EXERCISE INSTRUCTIONS => Could you copy out the listing below line by line, word for word, leaving out the pictures?

PROVIDED ENTRIES =>
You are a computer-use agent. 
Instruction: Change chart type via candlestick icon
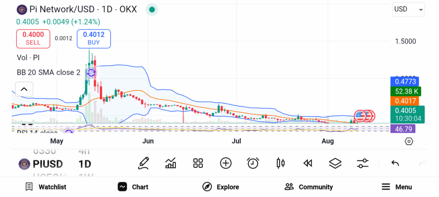pos(281,163)
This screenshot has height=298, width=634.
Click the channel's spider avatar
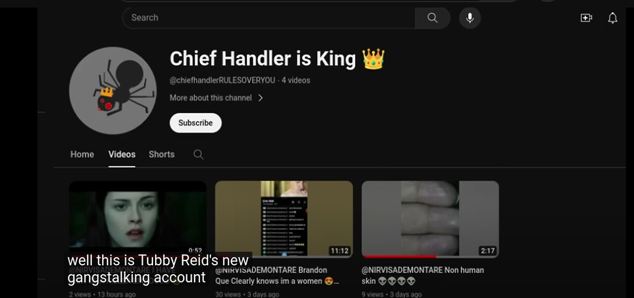pos(113,91)
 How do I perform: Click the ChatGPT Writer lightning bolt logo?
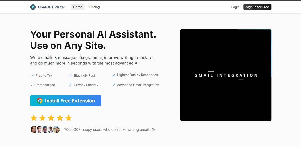point(33,7)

THE REPLY =>
You are a computer-use agent. 
Instruction: Change chart type via candlestick icon
pos(281,163)
This screenshot has height=298, width=634.
Click the channel's spider avatar
pos(113,91)
 How do I perform: Click the ChatGPT Writer lightning bolt logo?
point(33,7)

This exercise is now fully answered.